> **STATED PROBLEM**: Reproduce verbatim the lines of the entries below, starting with the line that contains "Today (408, 441)" and continuing through the end of the entries, both included. Omit the pictures from your output.

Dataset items
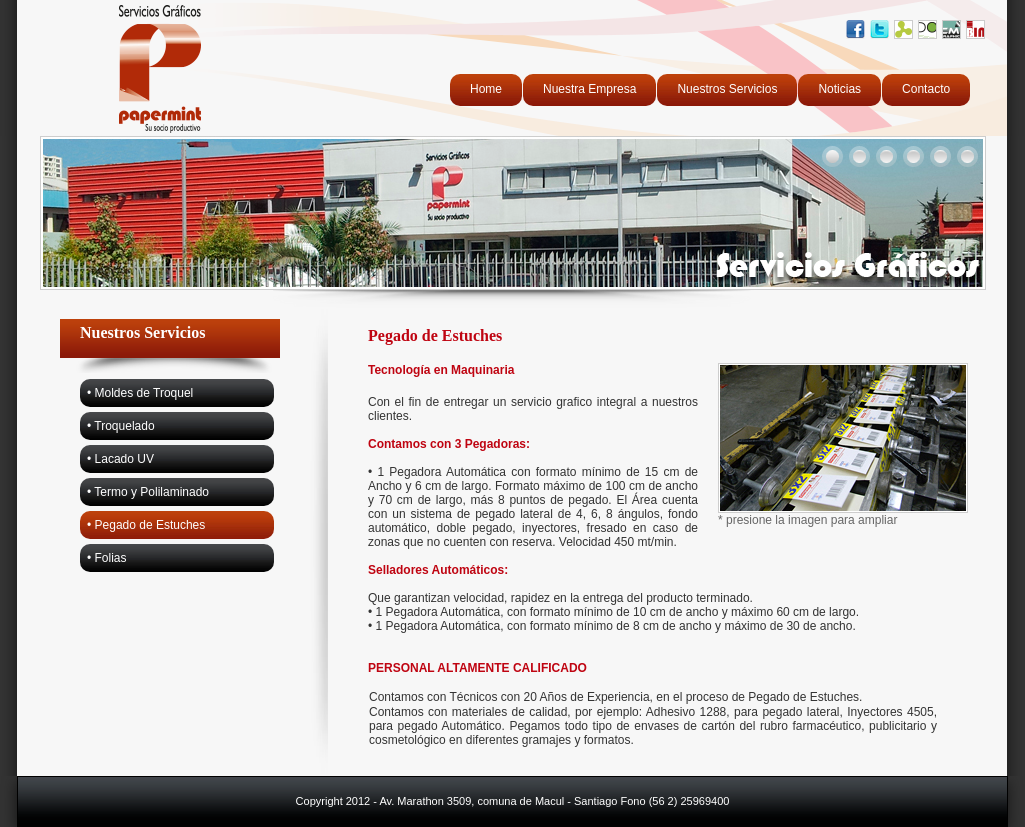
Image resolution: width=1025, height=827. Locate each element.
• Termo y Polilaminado (148, 492)
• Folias (107, 558)
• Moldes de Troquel (140, 393)
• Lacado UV (120, 459)
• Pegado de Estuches (146, 525)
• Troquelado (121, 426)
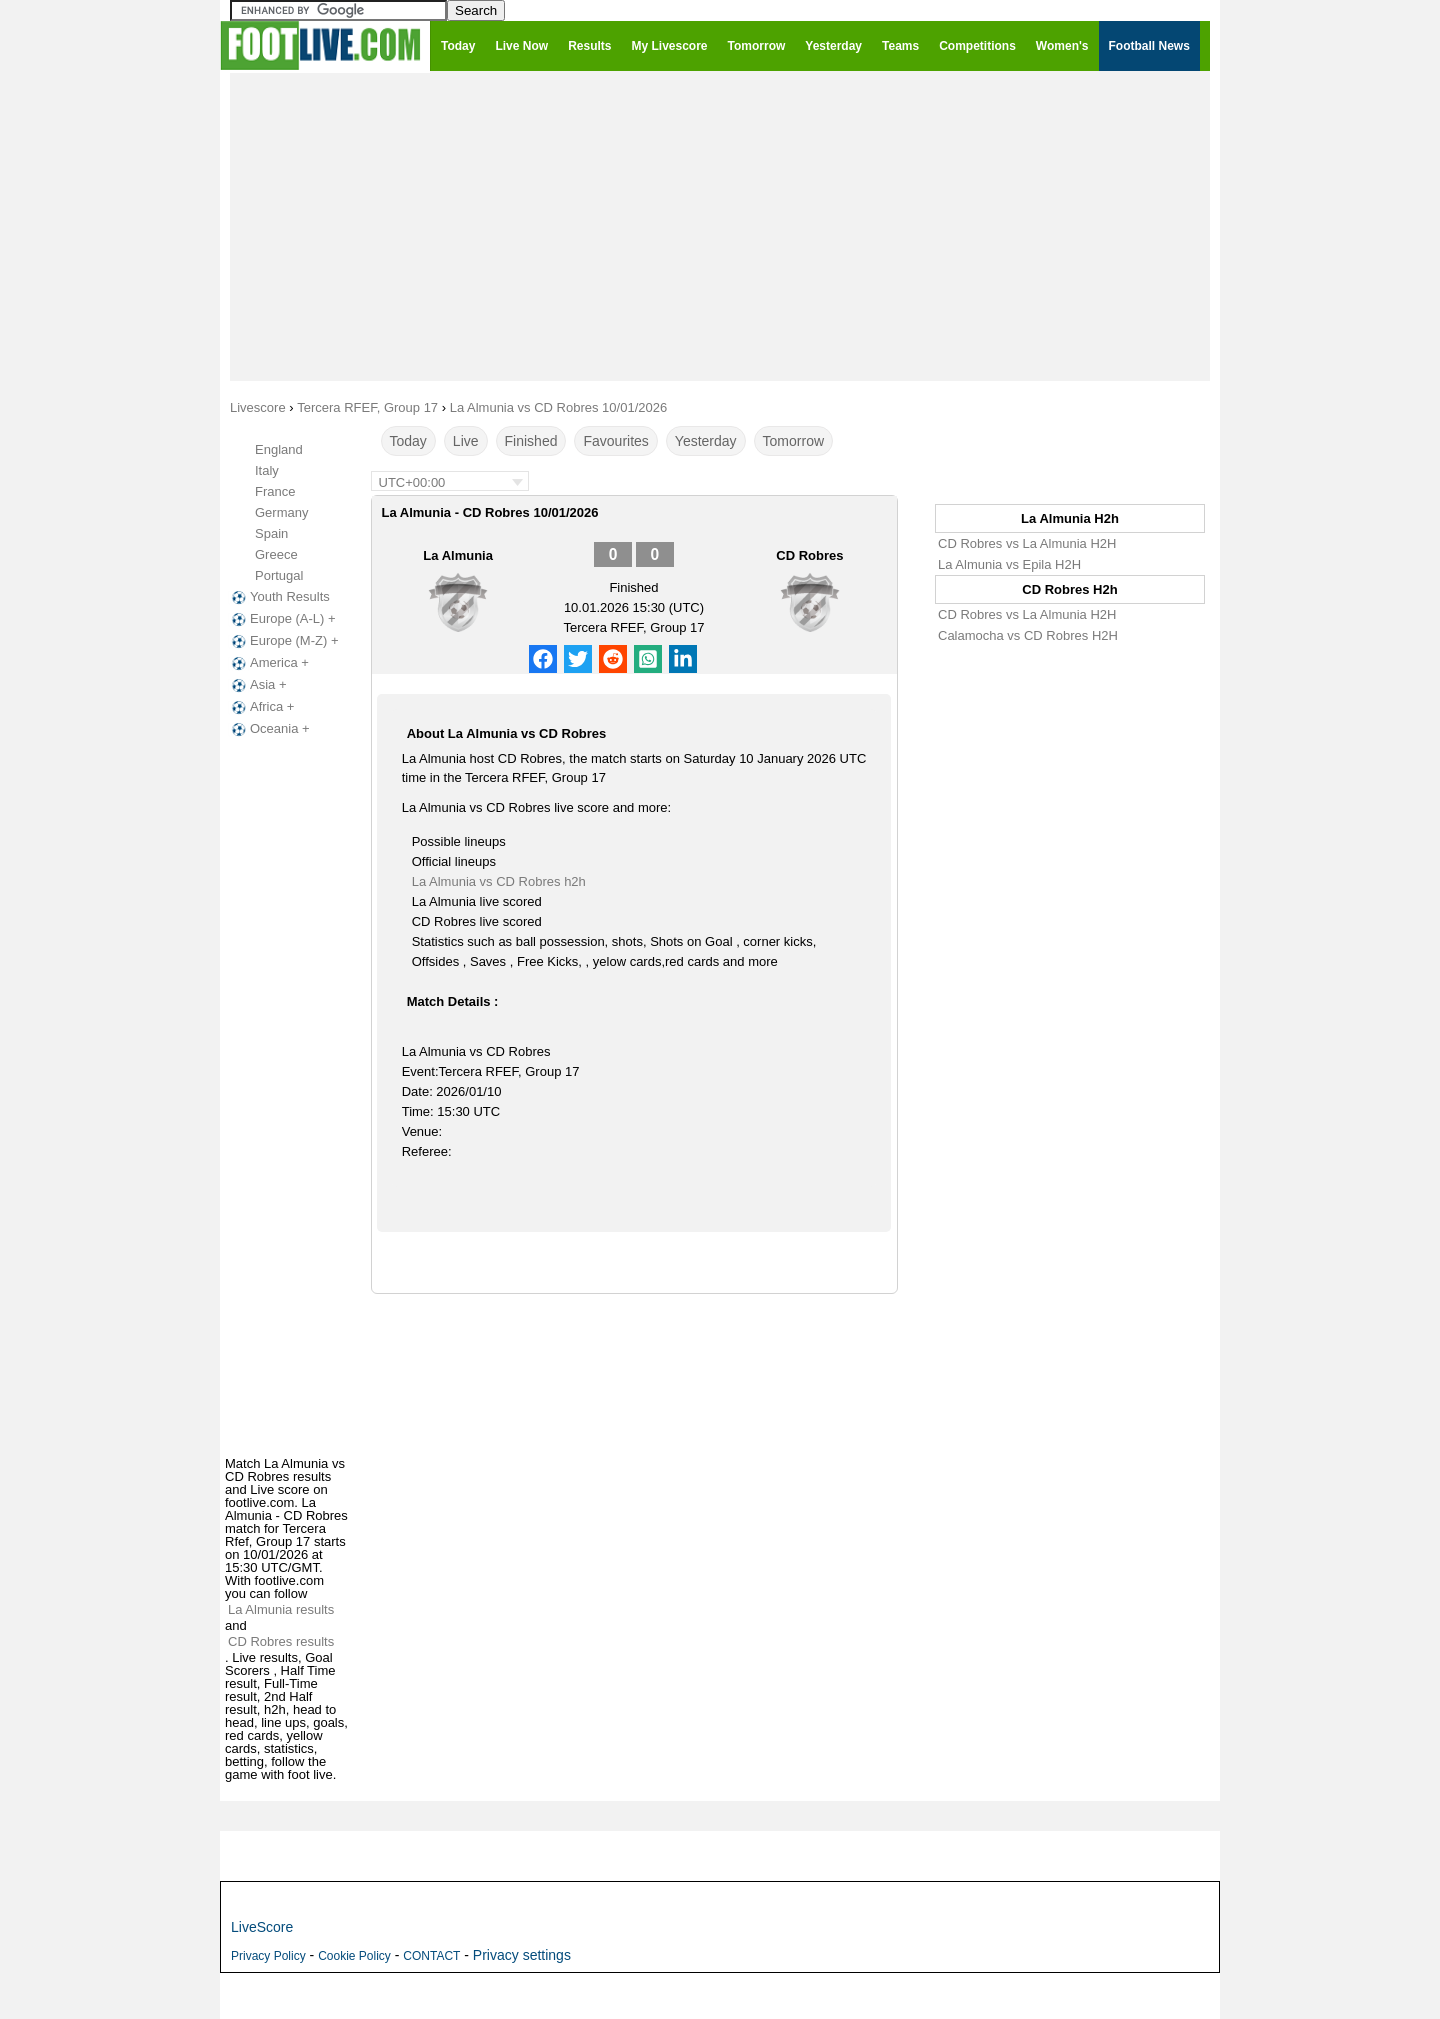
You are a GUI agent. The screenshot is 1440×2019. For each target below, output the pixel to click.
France (275, 491)
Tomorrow (793, 441)
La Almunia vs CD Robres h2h (499, 881)
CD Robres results (281, 1641)
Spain (271, 533)
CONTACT (431, 1956)
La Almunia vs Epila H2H (1009, 564)
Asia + (257, 685)
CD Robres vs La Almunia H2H (1027, 543)
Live (466, 441)
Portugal (279, 575)
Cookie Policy (354, 1956)
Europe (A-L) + (282, 619)
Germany (281, 512)
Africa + (261, 707)
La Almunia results (281, 1609)
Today (408, 441)
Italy (267, 470)
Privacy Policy (268, 1956)
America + (268, 663)
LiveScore (262, 1927)
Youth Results (279, 597)
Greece (276, 554)
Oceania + (269, 729)
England (279, 449)
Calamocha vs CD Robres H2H (1028, 635)
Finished (531, 441)
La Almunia (458, 555)
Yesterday (706, 441)
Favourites (615, 441)
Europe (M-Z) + (283, 641)
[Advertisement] (720, 226)
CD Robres (809, 555)
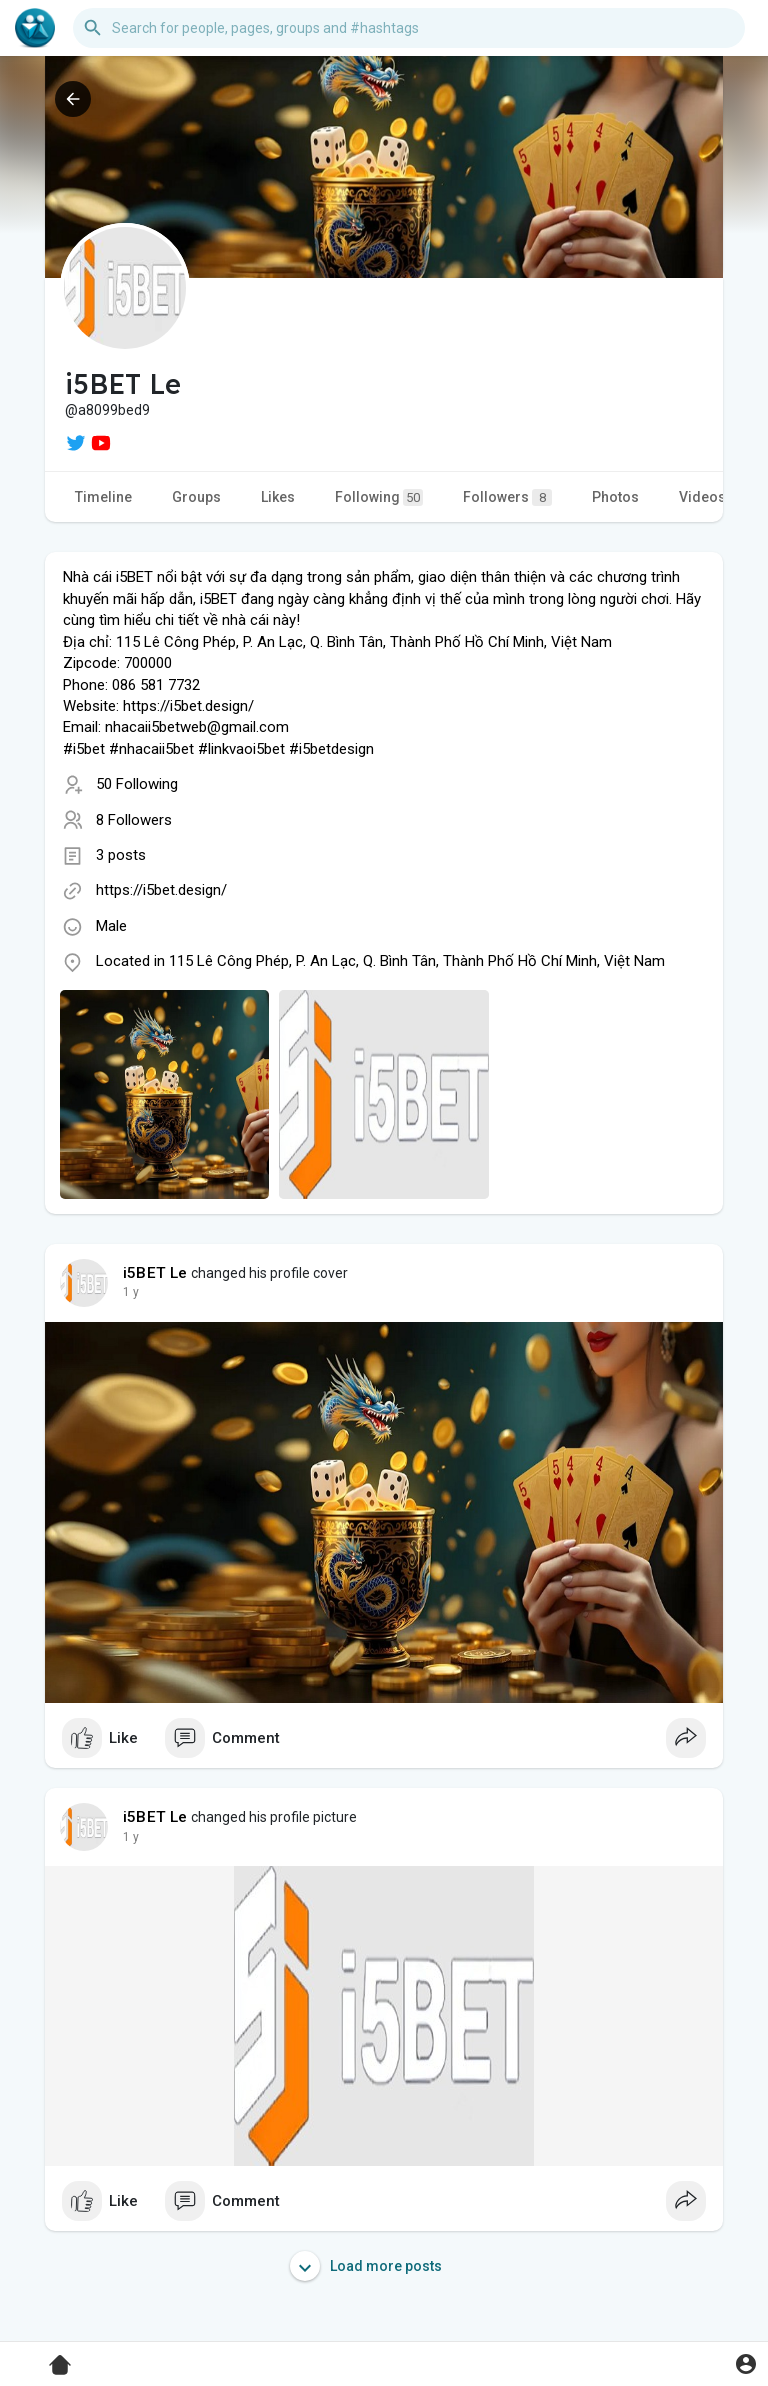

> **TASK OUTPUT**:
Today (408, 441)
Italy (267, 470)
Privacy Policy (268, 1956)
America + (268, 663)
LiveScore (262, 1927)
Youth Results (279, 597)
Greece (276, 554)
Oceania + (269, 729)
England (279, 449)
Calamocha vs CD Robres H2H (1028, 635)
Finished (531, 441)
La Almunia (458, 555)
Yesterday (706, 441)
Favourites (615, 441)
Europe (M-Z) + (283, 641)
[Advertisement] (720, 226)
CD Robres (809, 555)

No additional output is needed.